WHAT IS EXPECTED:
Transcribe the records that follow. Keep every word exactly, and drop the pictures.

════════════════

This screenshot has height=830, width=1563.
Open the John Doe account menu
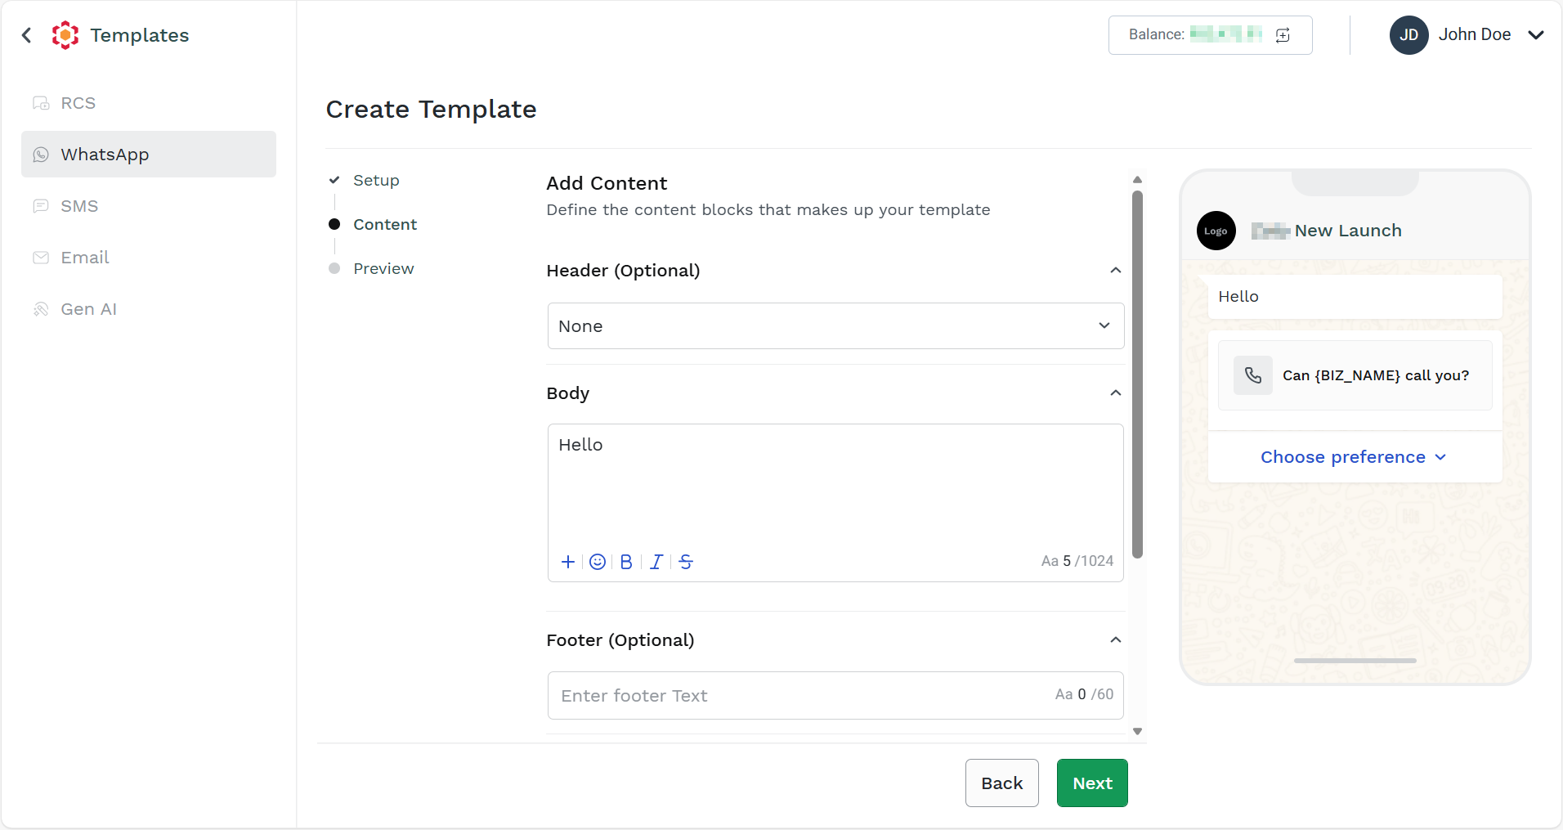coord(1536,35)
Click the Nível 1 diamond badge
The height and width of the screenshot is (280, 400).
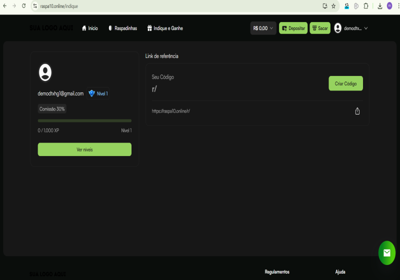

════════════════

ANSWER SPACE:
This screenshot has height=830, width=1563.
Open the John Doe account menu
coord(1536,35)
Click the Nível 1 diamond badge
The height and width of the screenshot is (280, 400).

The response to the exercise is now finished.